> _ENTRIES SUPPLIED_:
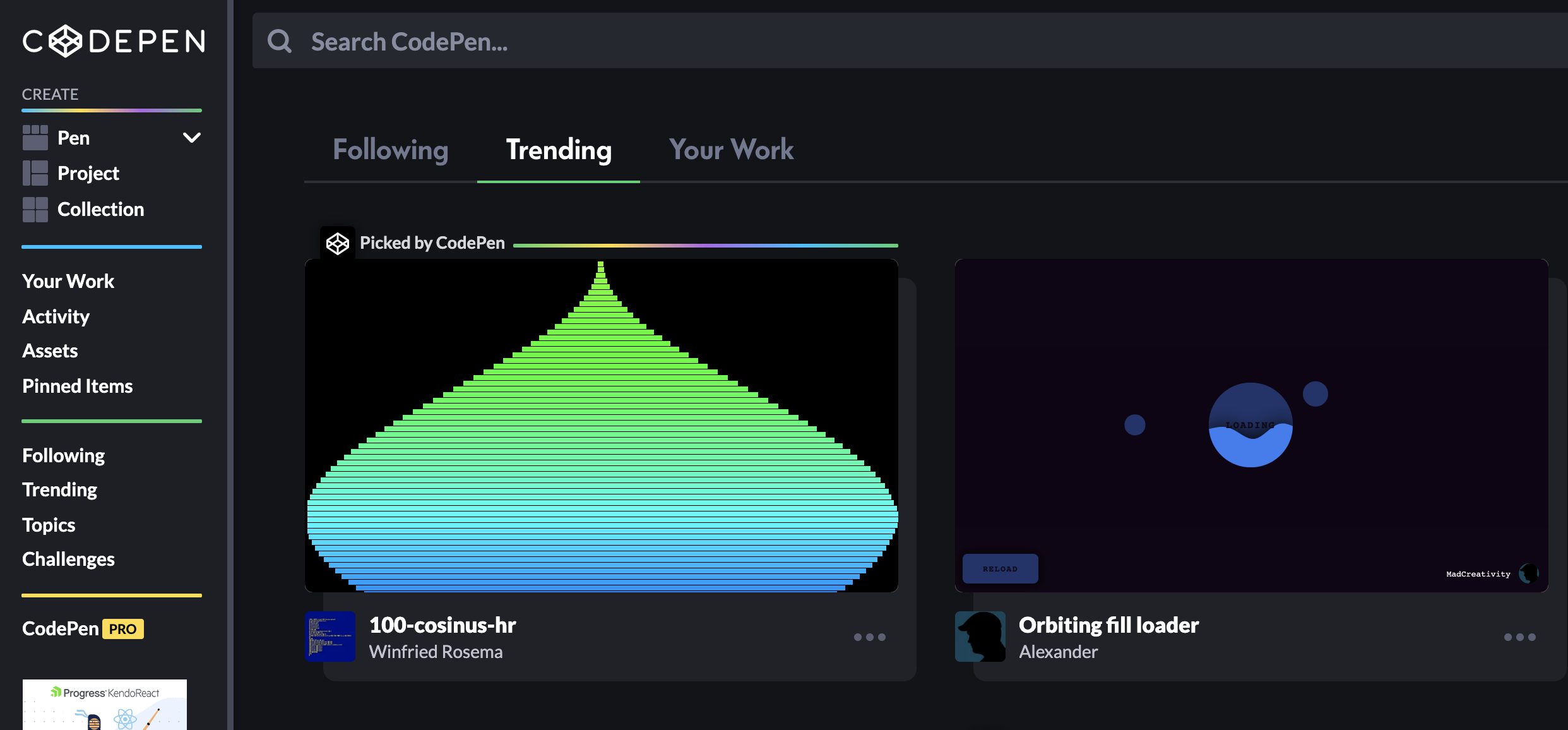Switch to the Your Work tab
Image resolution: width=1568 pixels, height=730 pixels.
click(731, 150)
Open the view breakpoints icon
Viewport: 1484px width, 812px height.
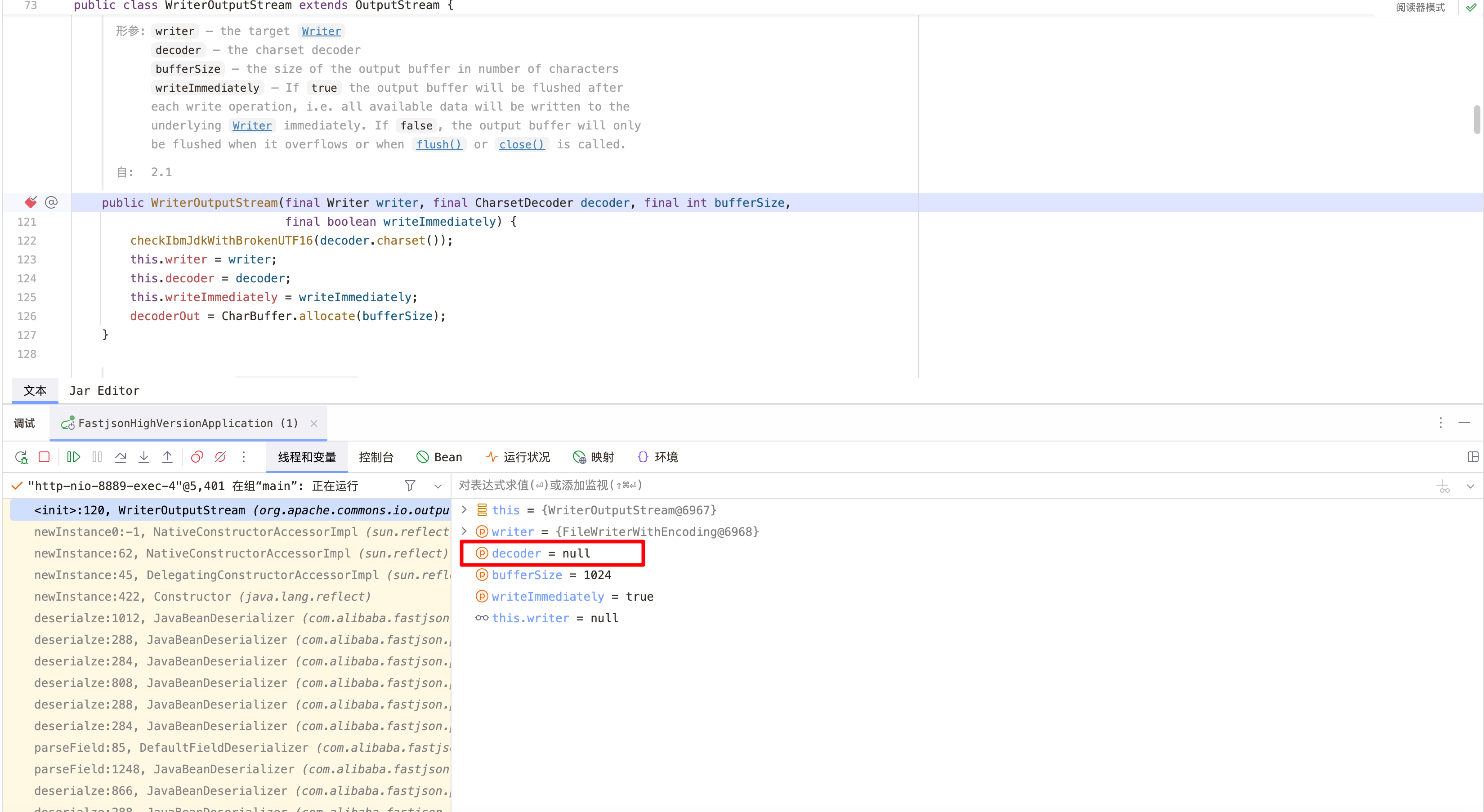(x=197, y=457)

> _ASSIGNED TASK_: What you need to retype is every line from the one that has "Open the view breakpoints icon" through the last line of the listing, both included, with the pictures left out.

> _TASK RESULT_:
Open the view breakpoints icon
Viewport: 1484px width, 812px height.
(x=197, y=457)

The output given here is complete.